##### Provided material

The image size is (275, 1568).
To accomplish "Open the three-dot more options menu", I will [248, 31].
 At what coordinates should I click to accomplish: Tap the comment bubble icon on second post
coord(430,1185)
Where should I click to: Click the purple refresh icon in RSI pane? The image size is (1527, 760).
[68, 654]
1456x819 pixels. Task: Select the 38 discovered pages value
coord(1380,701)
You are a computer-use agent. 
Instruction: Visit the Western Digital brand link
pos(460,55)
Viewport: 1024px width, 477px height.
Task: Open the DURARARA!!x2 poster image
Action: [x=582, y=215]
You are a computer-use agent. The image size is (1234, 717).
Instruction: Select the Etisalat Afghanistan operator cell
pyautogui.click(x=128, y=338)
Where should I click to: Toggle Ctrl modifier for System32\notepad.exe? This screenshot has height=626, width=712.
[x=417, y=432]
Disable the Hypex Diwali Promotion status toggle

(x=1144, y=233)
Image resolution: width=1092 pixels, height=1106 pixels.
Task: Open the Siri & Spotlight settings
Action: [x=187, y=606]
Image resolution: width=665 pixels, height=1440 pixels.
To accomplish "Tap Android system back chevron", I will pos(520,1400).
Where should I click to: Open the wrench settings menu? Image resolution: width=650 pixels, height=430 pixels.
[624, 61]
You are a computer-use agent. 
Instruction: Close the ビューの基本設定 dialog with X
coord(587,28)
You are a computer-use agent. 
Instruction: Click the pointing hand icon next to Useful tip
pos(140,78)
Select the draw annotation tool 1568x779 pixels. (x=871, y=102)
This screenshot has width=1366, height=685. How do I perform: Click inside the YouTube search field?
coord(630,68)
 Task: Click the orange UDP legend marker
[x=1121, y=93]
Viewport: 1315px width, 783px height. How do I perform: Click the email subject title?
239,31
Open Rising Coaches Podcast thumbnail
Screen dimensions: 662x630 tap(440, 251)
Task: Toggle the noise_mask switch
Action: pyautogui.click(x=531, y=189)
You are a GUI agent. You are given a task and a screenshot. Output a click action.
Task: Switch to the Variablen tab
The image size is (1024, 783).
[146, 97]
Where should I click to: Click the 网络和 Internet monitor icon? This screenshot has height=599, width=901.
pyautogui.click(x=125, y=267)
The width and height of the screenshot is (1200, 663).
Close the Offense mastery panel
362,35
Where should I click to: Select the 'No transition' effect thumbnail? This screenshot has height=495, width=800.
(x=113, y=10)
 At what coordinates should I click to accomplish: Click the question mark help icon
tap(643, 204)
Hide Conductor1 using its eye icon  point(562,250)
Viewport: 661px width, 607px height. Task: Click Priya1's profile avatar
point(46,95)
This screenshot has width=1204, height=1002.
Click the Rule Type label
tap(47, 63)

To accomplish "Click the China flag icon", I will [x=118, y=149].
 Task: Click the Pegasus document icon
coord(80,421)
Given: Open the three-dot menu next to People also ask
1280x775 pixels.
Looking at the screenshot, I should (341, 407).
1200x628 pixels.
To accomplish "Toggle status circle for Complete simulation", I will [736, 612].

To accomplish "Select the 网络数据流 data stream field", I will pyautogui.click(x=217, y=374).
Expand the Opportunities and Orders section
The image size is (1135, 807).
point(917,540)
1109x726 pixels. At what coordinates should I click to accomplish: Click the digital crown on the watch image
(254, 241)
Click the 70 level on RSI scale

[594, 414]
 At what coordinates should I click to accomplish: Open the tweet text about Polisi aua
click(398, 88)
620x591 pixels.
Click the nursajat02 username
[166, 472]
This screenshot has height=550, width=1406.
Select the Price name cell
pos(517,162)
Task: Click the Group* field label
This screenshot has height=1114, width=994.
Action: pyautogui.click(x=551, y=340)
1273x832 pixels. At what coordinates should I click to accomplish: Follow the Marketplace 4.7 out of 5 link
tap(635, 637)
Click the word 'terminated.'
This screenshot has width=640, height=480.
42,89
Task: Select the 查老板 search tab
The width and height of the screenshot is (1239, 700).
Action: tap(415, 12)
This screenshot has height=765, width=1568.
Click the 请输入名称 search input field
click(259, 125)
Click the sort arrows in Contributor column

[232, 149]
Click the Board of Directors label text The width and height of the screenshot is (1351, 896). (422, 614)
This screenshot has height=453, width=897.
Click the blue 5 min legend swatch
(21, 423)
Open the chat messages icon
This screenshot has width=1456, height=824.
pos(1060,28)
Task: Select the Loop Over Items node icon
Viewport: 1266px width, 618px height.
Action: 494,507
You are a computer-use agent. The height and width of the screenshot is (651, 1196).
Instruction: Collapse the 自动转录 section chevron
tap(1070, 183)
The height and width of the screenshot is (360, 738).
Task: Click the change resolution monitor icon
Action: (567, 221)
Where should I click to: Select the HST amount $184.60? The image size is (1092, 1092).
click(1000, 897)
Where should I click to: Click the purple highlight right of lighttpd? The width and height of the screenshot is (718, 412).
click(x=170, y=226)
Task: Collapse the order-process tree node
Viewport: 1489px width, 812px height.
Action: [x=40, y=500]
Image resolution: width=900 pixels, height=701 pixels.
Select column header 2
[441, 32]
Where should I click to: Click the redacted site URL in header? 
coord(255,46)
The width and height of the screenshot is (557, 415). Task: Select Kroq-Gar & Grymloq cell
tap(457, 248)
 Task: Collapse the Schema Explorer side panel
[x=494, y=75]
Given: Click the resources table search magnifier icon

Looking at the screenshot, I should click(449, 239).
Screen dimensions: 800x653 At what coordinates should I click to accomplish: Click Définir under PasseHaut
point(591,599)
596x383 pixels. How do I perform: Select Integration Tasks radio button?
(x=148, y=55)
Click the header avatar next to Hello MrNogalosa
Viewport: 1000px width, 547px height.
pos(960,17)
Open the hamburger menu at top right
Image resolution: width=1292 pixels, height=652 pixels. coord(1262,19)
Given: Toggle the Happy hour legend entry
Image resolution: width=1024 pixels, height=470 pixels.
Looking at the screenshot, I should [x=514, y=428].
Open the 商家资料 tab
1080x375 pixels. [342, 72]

##########

→ **Exercise instructions**
Every line from the first through the one containing "You are a computer-use agent. The image" in the listing above must be given again exactly, with nothing else alongside.

→ **Task output**
The image size is (275, 1568).
To accomplish "Open the three-dot more options menu", I will [248, 31].
 At what coordinates should I click to accomplish: Tap the comment bubble icon on second post
coord(430,1185)
Where should I click to: Click the purple refresh icon in RSI pane? The image size is (1527, 760).
[68, 654]
1456x819 pixels. Task: Select the 38 discovered pages value
coord(1380,701)
You are a computer-use agent. 
Instruction: Visit the Western Digital brand link
pos(460,55)
Viewport: 1024px width, 477px height.
Task: Open the DURARARA!!x2 poster image
Action: [x=582, y=215]
You are a computer-use agent. The image size is (1234, 717).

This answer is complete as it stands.